I moved away from home at the age of 17 to study theatre, with an aim to direct plays for children and to teach developmental drama. As it happens, I never did either professionally but when my studies took me to seminary the first time, I did direct an amateur touring theatre troupe for three years. In those same years, I began to write plays, some of which were published with a religious press.
With a husband, two children, an oddly patterned employment record and yet another seminary degree, I entered the ordained ministry for eight years. Here my skills as a communicator and my knowledge of people and their needs developed further. It was in this context that I first discovered I had a capacity to help both people preparing for death and those who had been bereaved, a process I have frequently described as “learning to live with feeling inadequate”! In this context, too, I began a continuing process of journaling, often using poetic forms.

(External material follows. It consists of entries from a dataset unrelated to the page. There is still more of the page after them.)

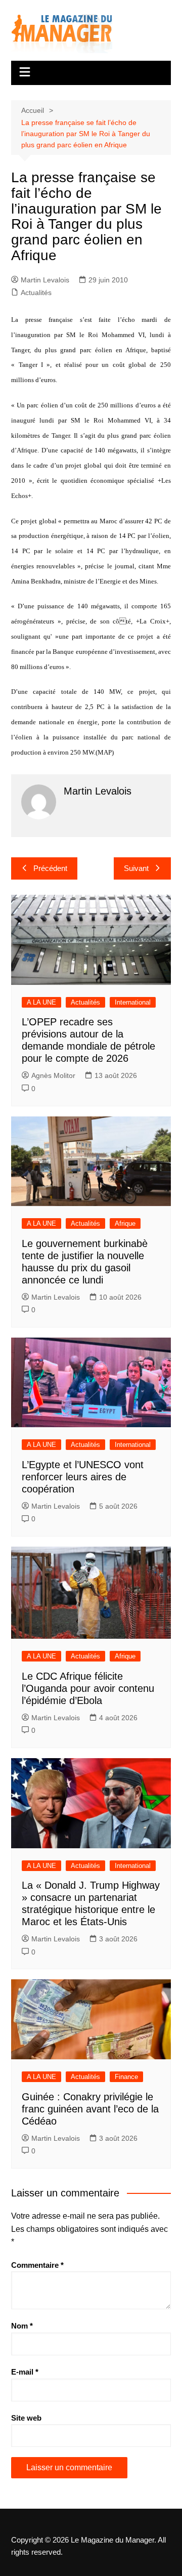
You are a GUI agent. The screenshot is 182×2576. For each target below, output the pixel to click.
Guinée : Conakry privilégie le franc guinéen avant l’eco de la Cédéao (90, 2109)
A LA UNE (41, 1002)
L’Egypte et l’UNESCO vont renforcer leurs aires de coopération (83, 1476)
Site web (26, 2418)
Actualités (36, 292)
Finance (126, 2077)
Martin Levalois (45, 280)
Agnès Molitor (53, 1075)
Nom (22, 2325)
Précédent (50, 868)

Immediately after leaving congregational ministry, I was diagnosed with breast cancer, an experience—through diagnosis, surgery, treatment and recovery—that taught me something of what it means to confront a life-threatening illness. After completing another Masters degree, I started a new life on my own working in a breast cancer resource centre. Once again, I was privileged to walk a road with people who had terminal illness. They taught me a great deal.
The publication of my book, Facing Death: A Companion in Words and Images, was the culmination of much life experience and reflection. It is yet to be seen what this book will accomplish in the world but I am excited at the possibilities it represents to contribute to the lives of others.
This blog is yet another way I hope to reach out to others, to encourage more openness about talking about death. I do not for a minute believe such conversation will remove death’s mystery or potency. I do believe, however, that talking about it may inform, reassure, inspire hope and enrich lives.
My wish for all those who are facing death—their own or that of someone they love—is this:
May you find comfort and inspiration;
may you find the support you need;
may you move towards acceptance;
and may you find the kind of peace that heals.